NEW YORK: The equal pay issue which stung tennis recently has crossed over into football with five senior members of the United States women’s national team preparing to sue US Soccer for pay discrimination.

Three weeks ago the organising head of the Indian Wells tennis event was forced to quit after suggesting the women’s game had ridden on the coattails of the men.

Now key member of the Americans’ Women’s World Cup and Olympic champions teams are complaining that they are paid less than the men despite being “the driving economic force for US Soccer.”

The players are co-captains Carli Lloyd and Becky Sauerbrunn, forward Alex Morgan, midfielder Megan Rapinoe and goalkeeper Hope Solo. Lloyd is the current Women’s World Player of the Year.

A complaint is being submitted to the Equal Employment Opportunity Commission, the federal agency which monitors the application of civil laws against workplace discrimination.

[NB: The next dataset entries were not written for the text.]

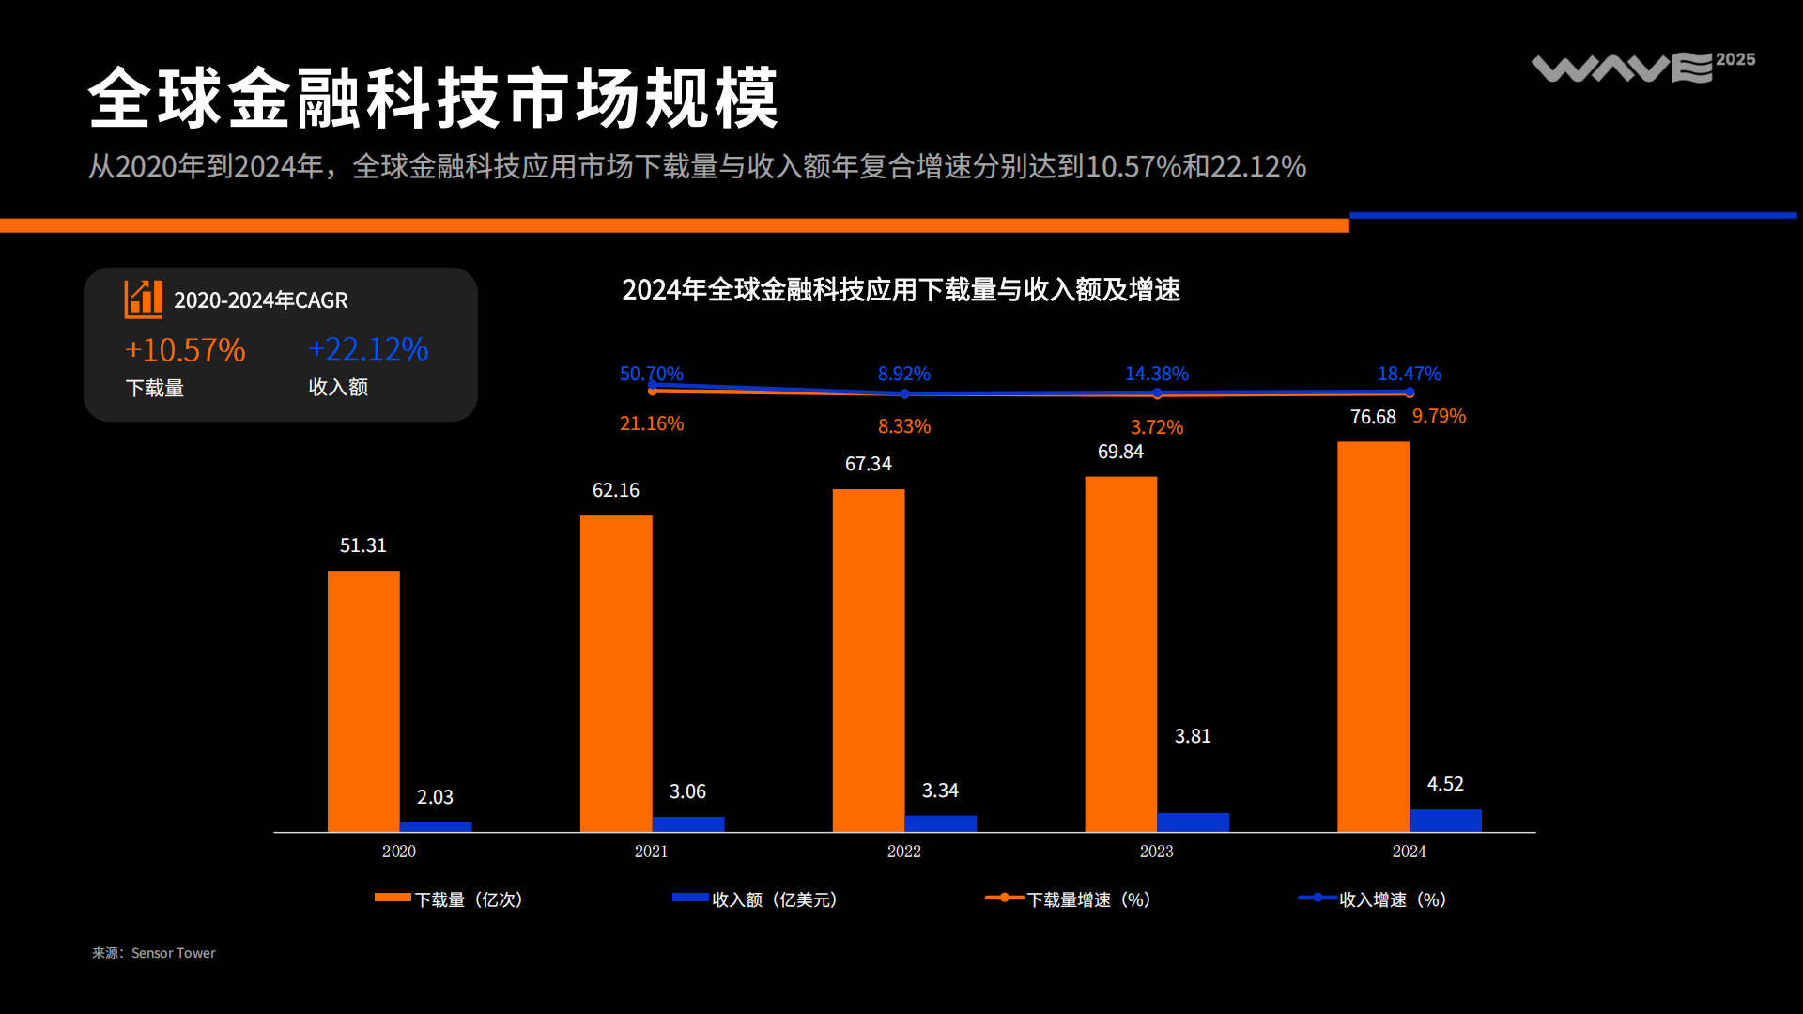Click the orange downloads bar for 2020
pyautogui.click(x=363, y=700)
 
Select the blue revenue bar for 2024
pyautogui.click(x=1445, y=820)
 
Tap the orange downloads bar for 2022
pyautogui.click(x=869, y=659)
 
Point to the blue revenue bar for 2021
pyautogui.click(x=688, y=823)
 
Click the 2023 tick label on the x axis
pyautogui.click(x=1156, y=852)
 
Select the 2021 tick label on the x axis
pyautogui.click(x=651, y=852)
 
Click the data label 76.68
pyautogui.click(x=1373, y=417)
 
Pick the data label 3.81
pyautogui.click(x=1193, y=736)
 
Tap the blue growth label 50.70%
pyautogui.click(x=651, y=374)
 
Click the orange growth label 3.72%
pyautogui.click(x=1157, y=427)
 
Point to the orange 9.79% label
pyautogui.click(x=1439, y=416)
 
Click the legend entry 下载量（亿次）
pyautogui.click(x=449, y=899)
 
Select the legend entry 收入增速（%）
pyautogui.click(x=1373, y=899)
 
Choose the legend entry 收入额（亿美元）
pyautogui.click(x=755, y=899)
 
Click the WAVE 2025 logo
pyautogui.click(x=1642, y=67)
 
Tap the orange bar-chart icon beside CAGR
pyautogui.click(x=144, y=300)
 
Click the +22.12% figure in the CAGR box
pyautogui.click(x=368, y=349)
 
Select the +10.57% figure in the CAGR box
pyautogui.click(x=185, y=350)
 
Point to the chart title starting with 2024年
pyautogui.click(x=901, y=289)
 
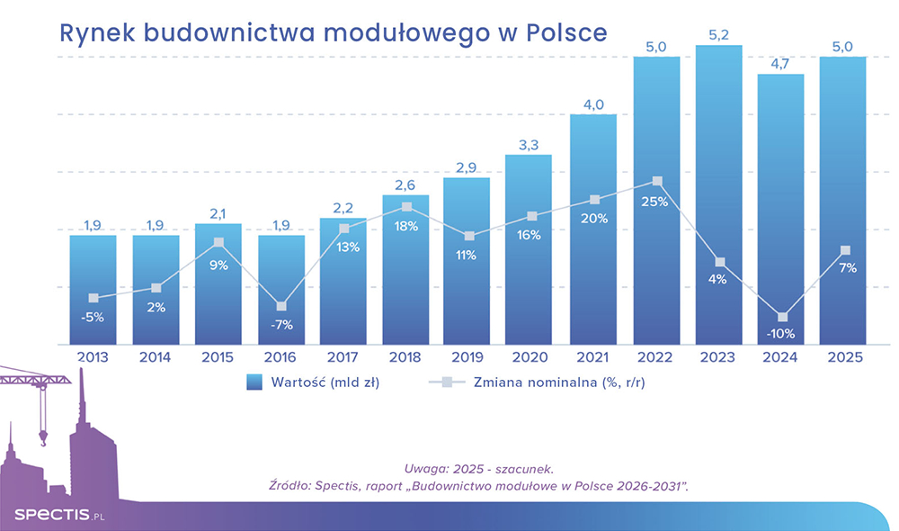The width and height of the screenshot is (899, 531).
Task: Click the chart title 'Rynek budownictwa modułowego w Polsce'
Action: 333,32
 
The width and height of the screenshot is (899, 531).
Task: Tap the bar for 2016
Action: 281,288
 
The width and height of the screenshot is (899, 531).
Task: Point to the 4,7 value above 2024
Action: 780,62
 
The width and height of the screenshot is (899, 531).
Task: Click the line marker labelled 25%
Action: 656,182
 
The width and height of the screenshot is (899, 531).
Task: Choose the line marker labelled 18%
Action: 406,207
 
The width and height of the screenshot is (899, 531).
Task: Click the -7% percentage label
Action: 281,325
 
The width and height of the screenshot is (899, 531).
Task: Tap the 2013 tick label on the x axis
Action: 93,357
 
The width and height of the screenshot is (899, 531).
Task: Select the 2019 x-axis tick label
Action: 467,357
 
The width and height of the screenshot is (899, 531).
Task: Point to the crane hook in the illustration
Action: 41,440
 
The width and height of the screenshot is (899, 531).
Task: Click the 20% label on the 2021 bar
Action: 593,219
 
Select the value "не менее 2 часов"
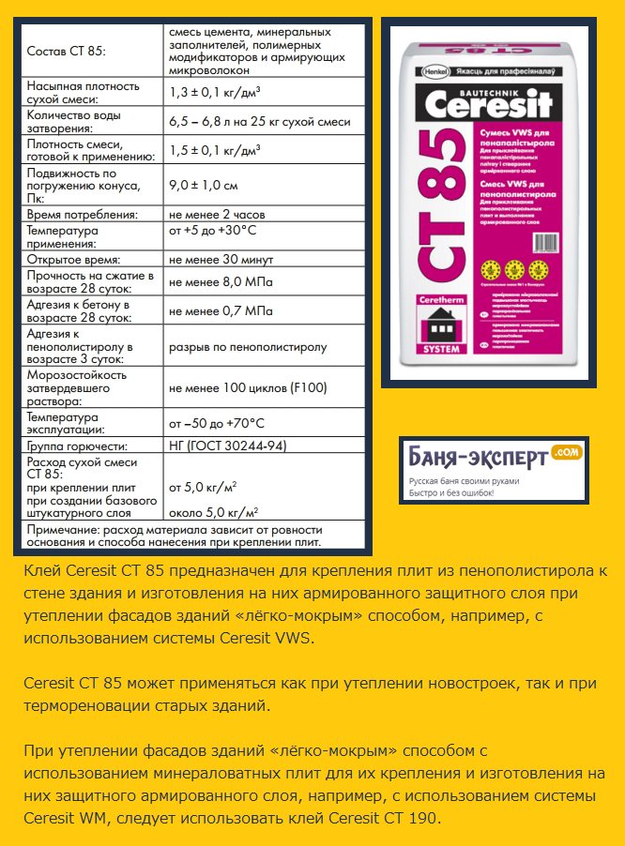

The players’ lawyer, Jeffrey Kessler, said that according to US Soccer’s own recent accounts, women players earned only 40pc of the wages of their male counterparts.

The women’s national team have won three World Cups and four Olympic gold medals and are favourites to win again at the Rio Games in August. By contrast the furthest the men have managed in their World Cup is the quarter-finals.

This is not the first dispute between the women players and US Soccer.

Last year a ‘victory tour’ match in Hawaii was scrapped when the players refused to play on an artificial pitch they considered unsafe.

Senior women players are paid about $72,000 a year by the federation, significantly below the men’s rate. However US Soccer receives a far higher share-out from FIFA  for participation in the men’s World Cup than the women’s championship.